Wire-Less

Why a plan for citywide broadband still hasn't come online

Albert Martinez hasn't had a job since March, when he was laid off after working construction on the roads in Taos Pueblo.


At 56, Martinez still scans the newspapers for work. His wife sometimes wades through the web to look for openings for him. Albert knows it would be easier to do the online job hunt himself, but he doesn't know how. When his last job had him punch in on a computer, it confused him.


"That's the world we're in right now, and it's not going to get any better," he says. "Pencils and paper are fading away."


Martinez is enrolled in a computer-literacy class hosted by Fast Forward New Mexico, a program aimed at increasing broadband adoption in the state. He's there for the most pragmatic of reasons: to learn how to hunt for work online.


In a country that ranks 17th in the world for the number of people who use the internet, New Mexico is near the bottom of the list, ranking 44th in the nation. The state also ranks 36th in broadband availability—in part because rural areas are typically less connected than urban centers, Carla Rachowski, Fast Forward's marketing coordinator, tells SFR.


"Everybody knows they're being left behind if they don't have access to the internet," Rachowski says. "It used to be a luxury, but now people realize they need it."


Rachowski's students are usually between 45 and 65 years old, and more than half earn less than $25,000 a year. They include the poor and late to adapt, a trend that also persists nationally.


"The internet digital divide pretty well lays over an economic divide," Richard Lowenberg, the director of 1st-Mile New Mexico, an organization aimed at increasing broadband statewide, tells SFR. "The poorest part of the population and the least-educated part of the population is also the least internet-using population."


Computers might be the best hope for people like Martinez. A study released by McKinsey & Co. in May says 2.6 jobs were created through the internet for every job lost worldwide.


The cost of internet in Santa Fe, though, is going up, Juan Torres, a specialist with the city's Economic Development Division, says.


"[Santa Fe] is one of the most unconnected communities, not just in terms of houses, but [also] business," Torres tells SFR. "The further away from downtown you get, the more expensive you get for service."
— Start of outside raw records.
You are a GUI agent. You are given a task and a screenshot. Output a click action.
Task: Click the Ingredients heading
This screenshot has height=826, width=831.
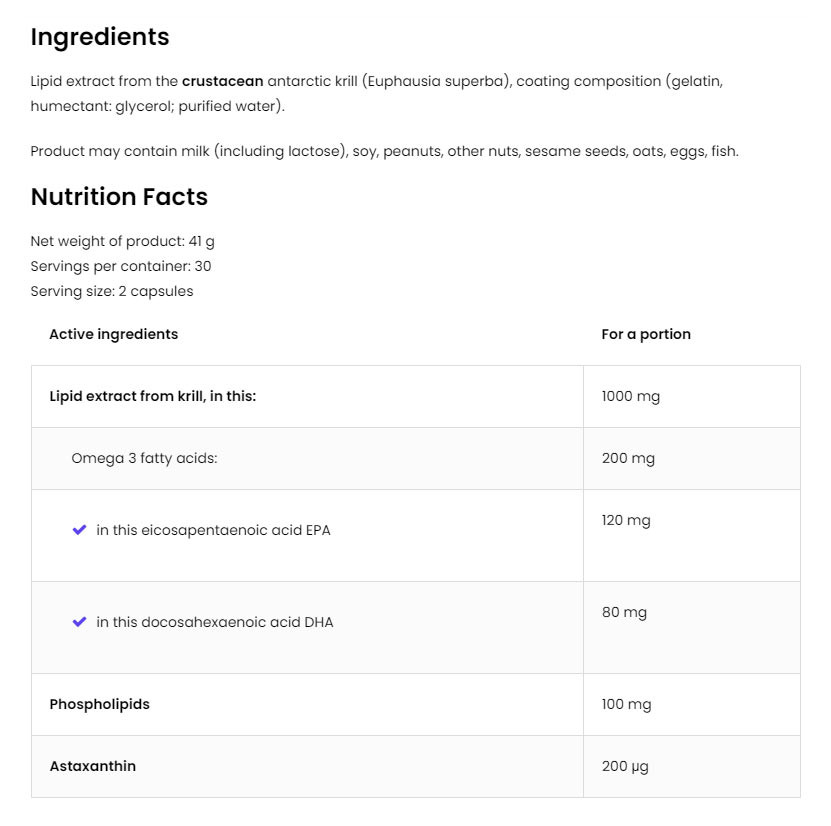click(x=100, y=37)
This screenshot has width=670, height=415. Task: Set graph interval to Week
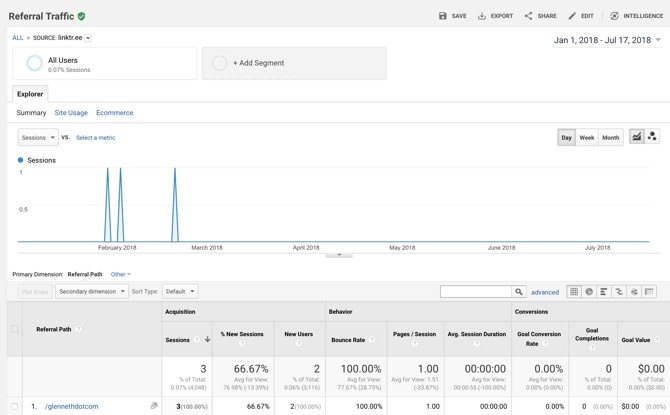click(587, 137)
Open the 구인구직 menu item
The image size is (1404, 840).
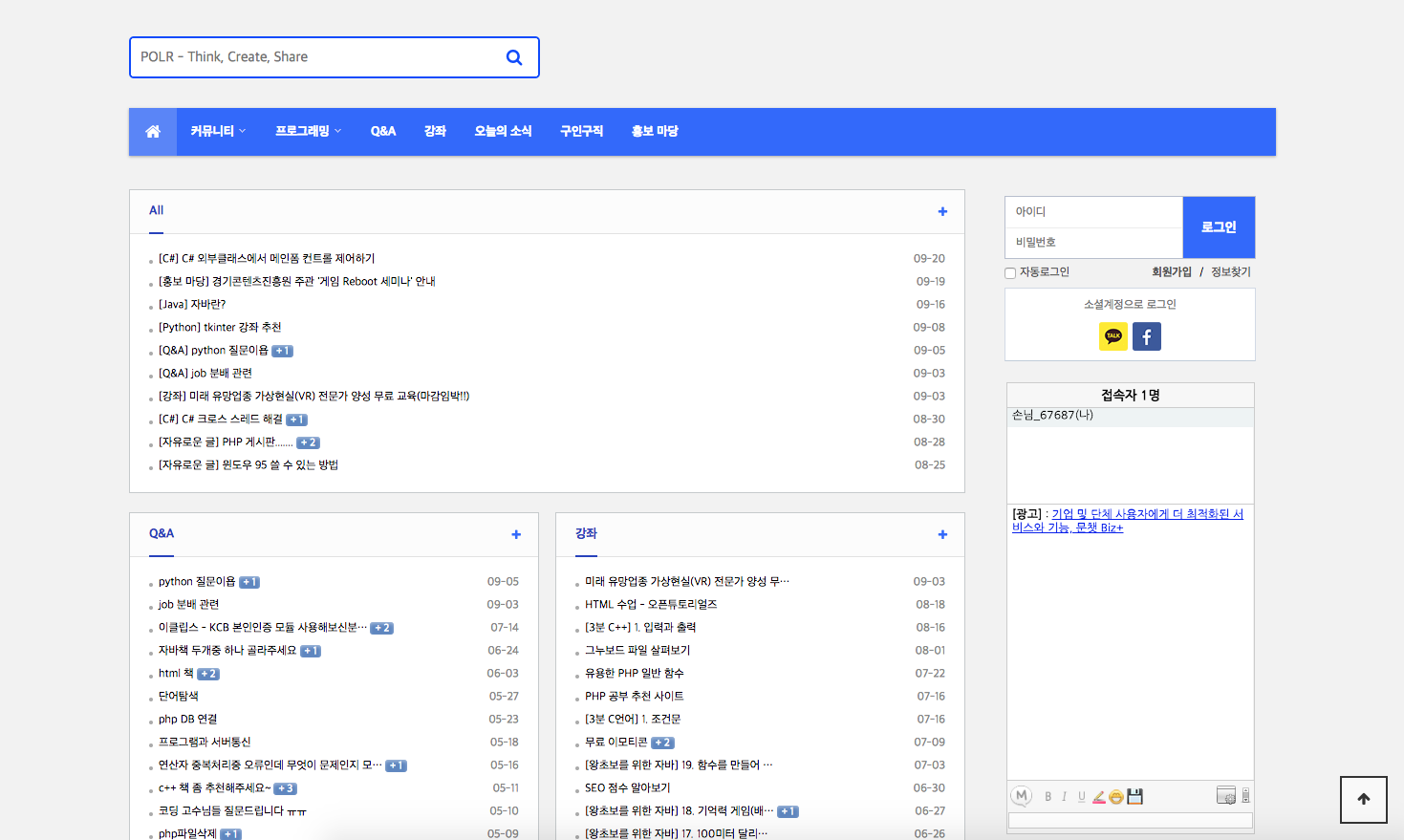click(x=581, y=132)
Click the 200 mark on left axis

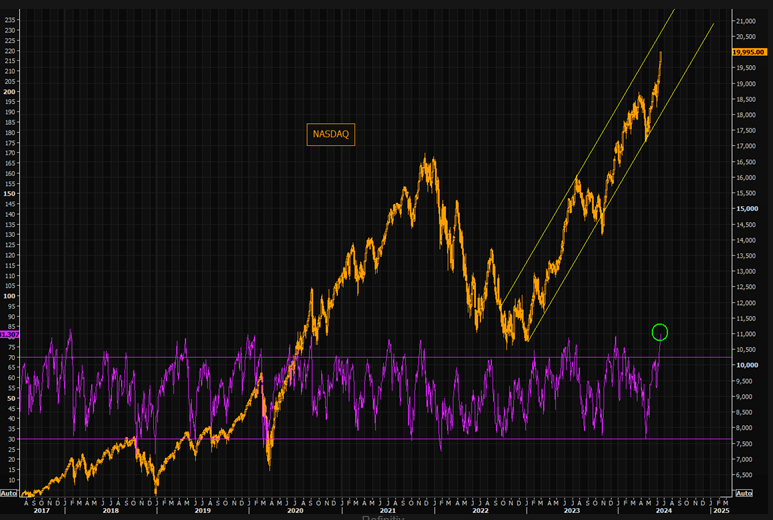tap(11, 92)
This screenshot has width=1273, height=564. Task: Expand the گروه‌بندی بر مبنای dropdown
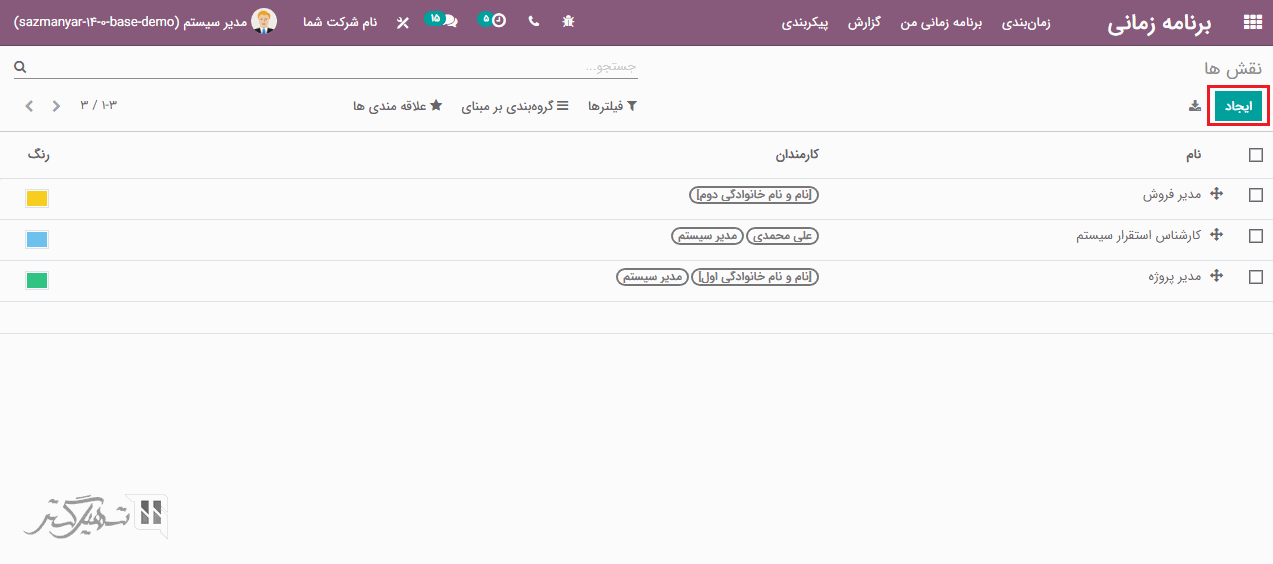pyautogui.click(x=514, y=106)
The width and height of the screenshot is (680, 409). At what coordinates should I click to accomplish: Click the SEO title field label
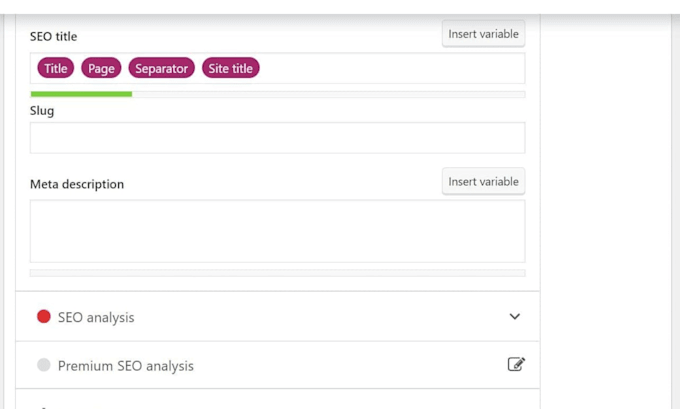point(53,37)
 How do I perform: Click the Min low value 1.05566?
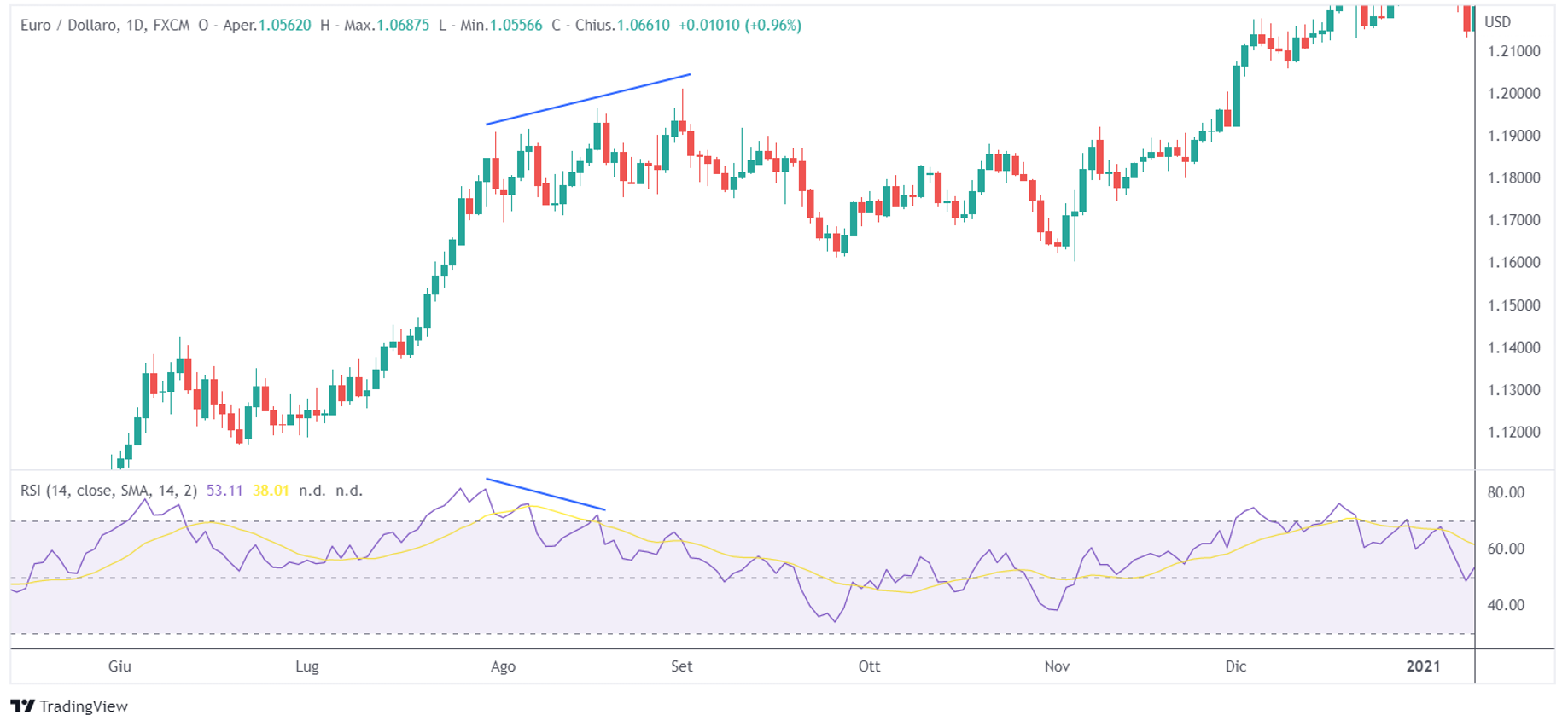click(x=516, y=26)
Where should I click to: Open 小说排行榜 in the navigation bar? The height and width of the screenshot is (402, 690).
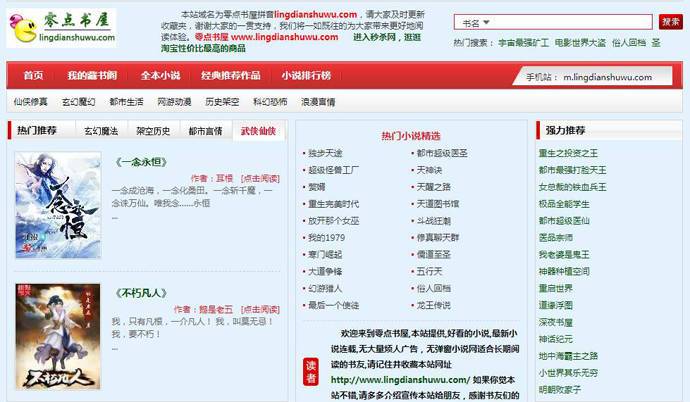click(305, 76)
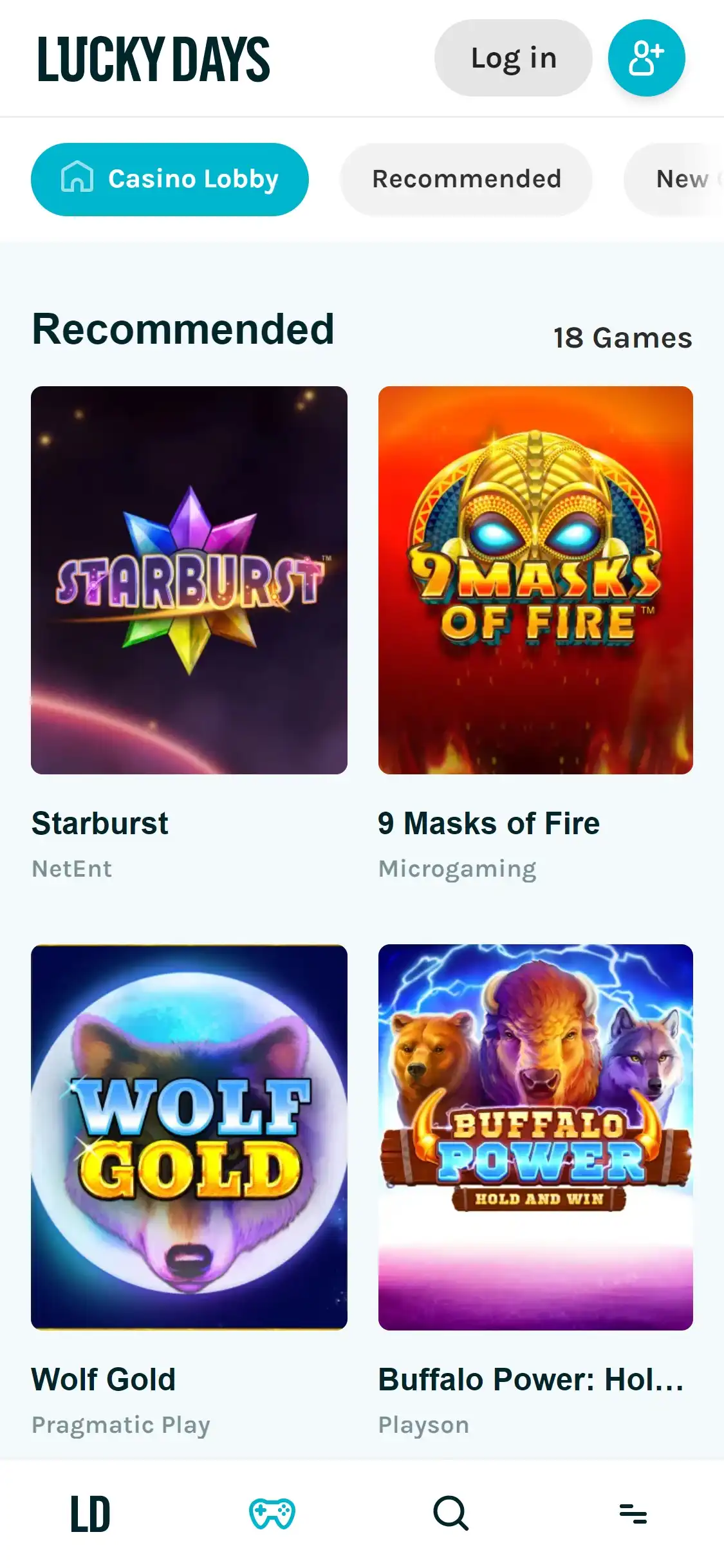Select the game controller icon in bottom bar
Viewport: 724px width, 1568px height.
coord(272,1513)
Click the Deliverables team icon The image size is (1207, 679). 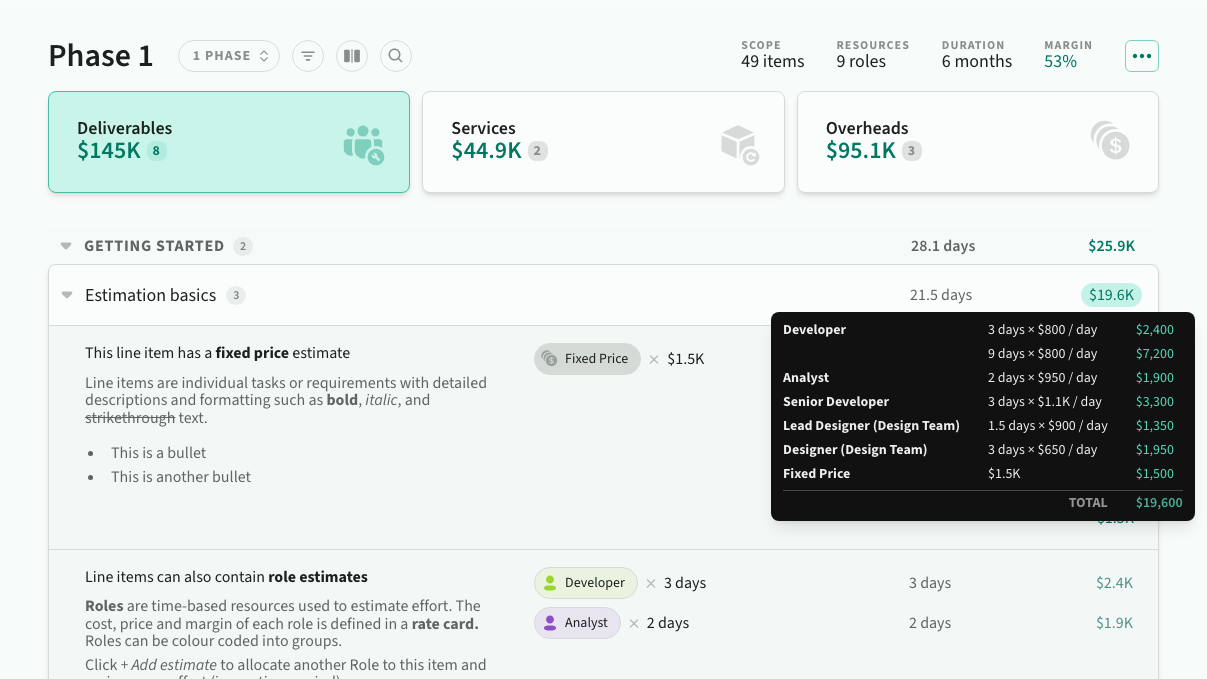tap(363, 144)
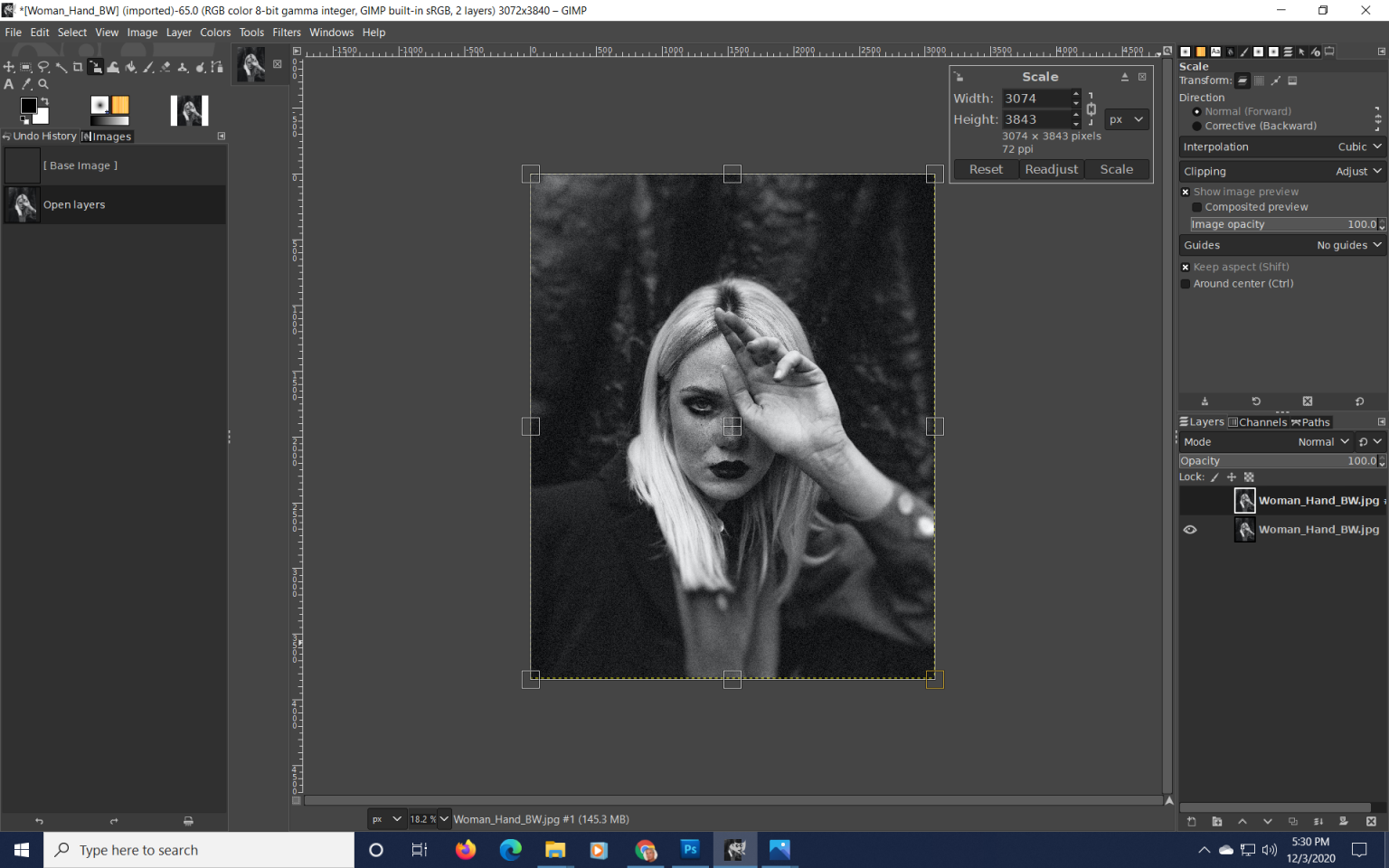Activate the Text tool

[x=9, y=84]
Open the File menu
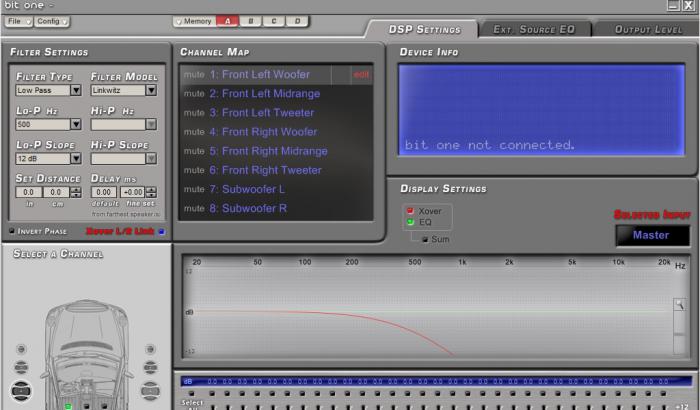This screenshot has width=700, height=410. pos(18,21)
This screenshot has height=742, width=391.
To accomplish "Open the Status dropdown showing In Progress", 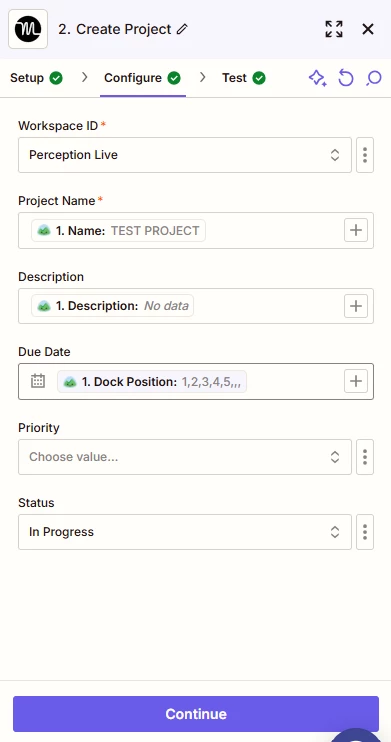I will click(x=185, y=532).
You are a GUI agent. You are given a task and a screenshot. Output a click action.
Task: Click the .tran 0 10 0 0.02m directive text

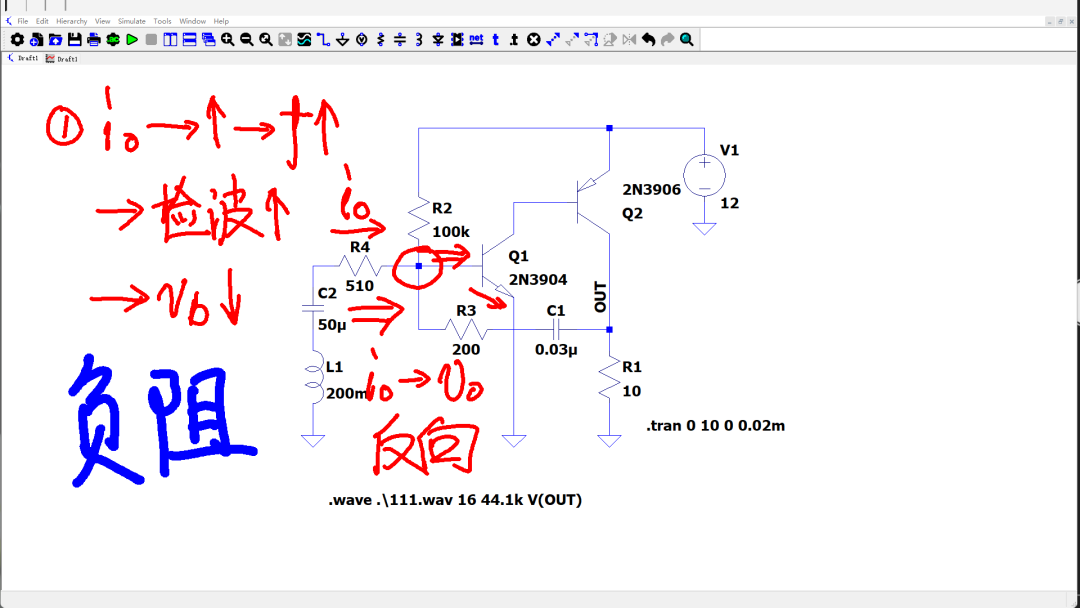click(x=716, y=426)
For more than a year, Torres has been in charge of building e-Cequia, a citywide fiber-optic network. The plan, finished in 2008 and paid for with city economic development funds, would wire Santa Fe with 144 strands of fiber-optic cables and 106 anchor connections dispersed throughout public buildings.


All of this would create one efficient, public pipeline that telecom companies like Qwest could use as an anchor to build lines into people's homes for connection. Torres says this public fiber line would be faster and more efficient than the fiber and copper lines currently owned by the telecom companies.


Much of 2009 and 2010 were spent trying to secure stimulus money to make e-Cequia happen. It didn't, although Los Alamos, Española and Taos were all awarded grants to build similar fiber networks. It doesn't help that the telecom industry is generally opposed to the project.


CenturyLink and Comcast provide service to the bulk of Santa Fe through their own fiber lines—a system Chris Dunkeson, the area vice president of Comcast, says the company has "invested millions" to develop.


But Lowenberg argues that shifting a tiny amount of customer utility payments would be enough to implement a broadband plan. Once telecom companies realize one efficient pipeline will bring them more customers than they have now, they'll jump on, he argues.


Torres, though, isn't so sure big telecoms will ever be convinced. He's now looking for funding through private-public partnerships, the city school district and ENMR Plateau, a telecom company that's using stimulus money to build out part of a fiber network north of Santa Fe.


If the plan goes through, Torres says the technology will vastly expand the city's infrastructure beyond state government and tourism.


"If we don't get this thing done in Santa Fe, we're going to be stuck with the horse and the buggy, and that's not an option for us," he says.